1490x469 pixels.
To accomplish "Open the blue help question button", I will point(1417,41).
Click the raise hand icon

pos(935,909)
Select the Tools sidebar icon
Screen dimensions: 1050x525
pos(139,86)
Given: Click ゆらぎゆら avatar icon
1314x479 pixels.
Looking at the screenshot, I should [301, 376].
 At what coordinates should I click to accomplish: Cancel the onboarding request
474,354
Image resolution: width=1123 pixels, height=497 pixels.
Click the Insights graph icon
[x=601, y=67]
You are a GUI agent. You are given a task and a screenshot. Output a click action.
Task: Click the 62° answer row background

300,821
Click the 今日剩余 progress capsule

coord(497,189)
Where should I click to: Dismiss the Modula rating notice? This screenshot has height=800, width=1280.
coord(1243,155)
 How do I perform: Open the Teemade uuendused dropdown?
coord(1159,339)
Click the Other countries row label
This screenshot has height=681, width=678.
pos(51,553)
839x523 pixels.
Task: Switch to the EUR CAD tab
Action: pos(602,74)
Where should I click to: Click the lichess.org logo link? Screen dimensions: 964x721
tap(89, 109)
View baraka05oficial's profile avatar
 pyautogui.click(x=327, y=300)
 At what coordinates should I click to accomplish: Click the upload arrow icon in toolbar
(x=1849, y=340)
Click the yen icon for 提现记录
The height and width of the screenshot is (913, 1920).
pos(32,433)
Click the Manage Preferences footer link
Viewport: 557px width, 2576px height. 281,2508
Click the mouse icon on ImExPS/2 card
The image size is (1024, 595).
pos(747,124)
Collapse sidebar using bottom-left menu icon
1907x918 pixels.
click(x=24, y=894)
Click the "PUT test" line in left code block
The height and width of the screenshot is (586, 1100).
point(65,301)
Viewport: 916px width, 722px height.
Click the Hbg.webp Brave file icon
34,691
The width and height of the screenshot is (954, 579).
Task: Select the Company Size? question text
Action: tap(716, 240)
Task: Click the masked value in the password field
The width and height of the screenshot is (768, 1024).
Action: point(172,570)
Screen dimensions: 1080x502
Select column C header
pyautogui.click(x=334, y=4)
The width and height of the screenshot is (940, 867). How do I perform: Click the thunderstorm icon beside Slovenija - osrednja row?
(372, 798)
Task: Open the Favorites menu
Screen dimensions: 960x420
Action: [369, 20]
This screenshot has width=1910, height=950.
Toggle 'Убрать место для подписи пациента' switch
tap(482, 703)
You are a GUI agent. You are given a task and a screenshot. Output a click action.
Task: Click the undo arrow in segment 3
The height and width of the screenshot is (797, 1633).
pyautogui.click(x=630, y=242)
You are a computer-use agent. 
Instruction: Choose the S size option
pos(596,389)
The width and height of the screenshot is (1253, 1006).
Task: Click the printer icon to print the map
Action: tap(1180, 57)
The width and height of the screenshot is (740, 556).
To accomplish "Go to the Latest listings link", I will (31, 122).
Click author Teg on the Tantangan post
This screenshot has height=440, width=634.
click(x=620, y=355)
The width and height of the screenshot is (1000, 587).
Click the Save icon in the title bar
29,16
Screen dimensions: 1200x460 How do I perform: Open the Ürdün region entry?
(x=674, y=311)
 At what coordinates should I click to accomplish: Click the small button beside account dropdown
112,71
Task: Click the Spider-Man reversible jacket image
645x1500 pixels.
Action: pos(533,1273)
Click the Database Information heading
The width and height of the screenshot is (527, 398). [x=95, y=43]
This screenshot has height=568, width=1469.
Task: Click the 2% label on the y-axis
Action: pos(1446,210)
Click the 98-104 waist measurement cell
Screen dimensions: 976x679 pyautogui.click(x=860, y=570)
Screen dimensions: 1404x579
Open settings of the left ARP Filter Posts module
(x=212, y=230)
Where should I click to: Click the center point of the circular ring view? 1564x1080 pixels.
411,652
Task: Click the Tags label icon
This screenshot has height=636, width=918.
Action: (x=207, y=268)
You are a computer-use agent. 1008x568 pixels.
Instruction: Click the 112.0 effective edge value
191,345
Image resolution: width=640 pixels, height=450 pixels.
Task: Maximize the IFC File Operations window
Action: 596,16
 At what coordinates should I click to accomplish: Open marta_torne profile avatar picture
______
WORK REQUIRED:
Output all of the material exactly as written.

WRITTEN RESPONSE:
1490x469 pixels.
To accomplish "Open the blue help question button", I will point(1417,41).
Click the raise hand icon

pos(935,909)
Select the Tools sidebar icon
Screen dimensions: 1050x525
pos(139,86)
Given: Click ゆらぎゆら avatar icon
1314x479 pixels.
Looking at the screenshot, I should [301, 376].
 At what coordinates should I click to accomplish: Cancel the onboarding request
474,354
Image resolution: width=1123 pixels, height=497 pixels.
Click the Insights graph icon
[x=601, y=67]
You are a GUI agent. You are given a task and a screenshot. Output a click action.
Task: Click the 62° answer row background

300,821
Click the 今日剩余 progress capsule

coord(497,189)
Where should I click to: Dismiss the Modula rating notice? This screenshot has height=800, width=1280.
coord(1243,155)
 How do I perform: Open the Teemade uuendused dropdown?
coord(1159,339)
Click the Other countries row label
This screenshot has height=681, width=678.
pos(51,553)
839x523 pixels.
Task: Switch to the EUR CAD tab
Action: pos(602,74)
Where should I click to: Click the lichess.org logo link? Screen dimensions: 964x721
tap(89, 109)
View baraka05oficial's profile avatar
 pyautogui.click(x=327, y=300)
 At what coordinates should I click to accomplish: Click the upload arrow icon in toolbar
(x=1849, y=340)
Click the yen icon for 提现记录
The height and width of the screenshot is (913, 1920).
pos(32,433)
Click the Manage Preferences footer link
Viewport: 557px width, 2576px height. 281,2508
Click the mouse icon on ImExPS/2 card
The image size is (1024, 595).
pos(747,124)
Collapse sidebar using bottom-left menu icon
1907x918 pixels.
click(x=24, y=894)
Click the "PUT test" line in left code block
The height and width of the screenshot is (586, 1100).
point(65,301)
Viewport: 916px width, 722px height.
Click the Hbg.webp Brave file icon
34,691
The width and height of the screenshot is (954, 579).
Task: Select the Company Size? question text
Action: tap(716, 240)
Task: Click the masked value in the password field
The width and height of the screenshot is (768, 1024).
Action: point(172,570)
Screen dimensions: 1080x502
Select column C header
pyautogui.click(x=334, y=4)
The width and height of the screenshot is (940, 867). How do I perform: Click the thunderstorm icon beside Slovenija - osrednja row?
(372, 798)
Task: Open the Favorites menu
Screen dimensions: 960x420
Action: [369, 20]
This screenshot has width=1910, height=950.
Toggle 'Убрать место для подписи пациента' switch
tap(482, 703)
You are a GUI agent. You are given a task and a screenshot. Output a click action.
Task: Click the undo arrow in segment 3
The height and width of the screenshot is (797, 1633).
pyautogui.click(x=630, y=242)
You are a computer-use agent. 
Instruction: Choose the S size option
pos(596,389)
The width and height of the screenshot is (1253, 1006).
Task: Click the printer icon to print the map
Action: tap(1180, 57)
The width and height of the screenshot is (740, 556).
To accomplish "Go to the Latest listings link", I will (31, 122).
Click author Teg on the Tantangan post
This screenshot has height=440, width=634.
click(x=620, y=355)
The width and height of the screenshot is (1000, 587).
Click the Save icon in the title bar
29,16
Screen dimensions: 1200x460 How do I perform: Open the Ürdün region entry?
(x=674, y=311)
 At what coordinates should I click to accomplish: Click the small button beside account dropdown
112,71
Task: Click the Spider-Man reversible jacket image
645x1500 pixels.
Action: pos(533,1273)
Click the Database Information heading
The width and height of the screenshot is (527, 398). [x=95, y=43]
This screenshot has height=568, width=1469.
Task: Click the 2% label on the y-axis
Action: pos(1446,210)
Click the 98-104 waist measurement cell
Screen dimensions: 976x679 pyautogui.click(x=860, y=570)
Screen dimensions: 1404x579
Open settings of the left ARP Filter Posts module
(x=212, y=230)
Where should I click to: Click the center point of the circular ring view? 1564x1080 pixels.
411,652
Task: Click the Tags label icon
This screenshot has height=636, width=918.
Action: (x=207, y=268)
You are a computer-use agent. 1008x568 pixels.
Instruction: Click the 112.0 effective edge value
191,345
Image resolution: width=640 pixels, height=450 pixels.
Task: Maximize the IFC File Operations window
Action: 596,16
 At what coordinates should I click to accomplish: Open marta_torne profile avatar picture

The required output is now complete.